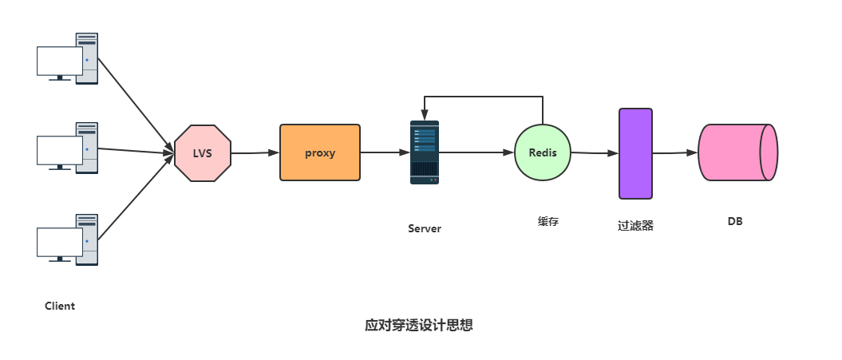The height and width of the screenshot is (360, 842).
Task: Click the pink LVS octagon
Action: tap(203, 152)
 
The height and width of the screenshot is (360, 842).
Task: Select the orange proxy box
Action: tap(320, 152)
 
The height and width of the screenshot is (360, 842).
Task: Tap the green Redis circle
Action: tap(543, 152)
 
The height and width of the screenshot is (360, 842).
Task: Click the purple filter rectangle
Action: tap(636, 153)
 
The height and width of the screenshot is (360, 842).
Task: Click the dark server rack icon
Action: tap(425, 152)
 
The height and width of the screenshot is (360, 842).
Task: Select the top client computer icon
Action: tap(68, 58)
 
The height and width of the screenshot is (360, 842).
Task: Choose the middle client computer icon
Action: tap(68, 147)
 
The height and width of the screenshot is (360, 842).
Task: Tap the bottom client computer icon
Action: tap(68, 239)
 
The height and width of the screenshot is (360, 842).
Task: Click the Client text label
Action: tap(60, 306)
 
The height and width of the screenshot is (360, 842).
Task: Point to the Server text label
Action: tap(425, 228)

• • •

AIM –
Rewrite the data from its start through the line containing "Action: tap(636, 153)", replacing "proxy" with "gateway" and changing nothing else. Give only those lines, without the pictures.

RESPONSE BELOW –
The height and width of the screenshot is (360, 842).
Task: Click the pink LVS octagon
Action: tap(203, 152)
 
The height and width of the screenshot is (360, 842).
Task: Select the orange gateway box
Action: tap(320, 152)
 
The height and width of the screenshot is (360, 842).
Task: Tap the green Redis circle
Action: tap(543, 152)
 
The height and width of the screenshot is (360, 842).
Task: Click the purple filter rectangle
Action: tap(636, 153)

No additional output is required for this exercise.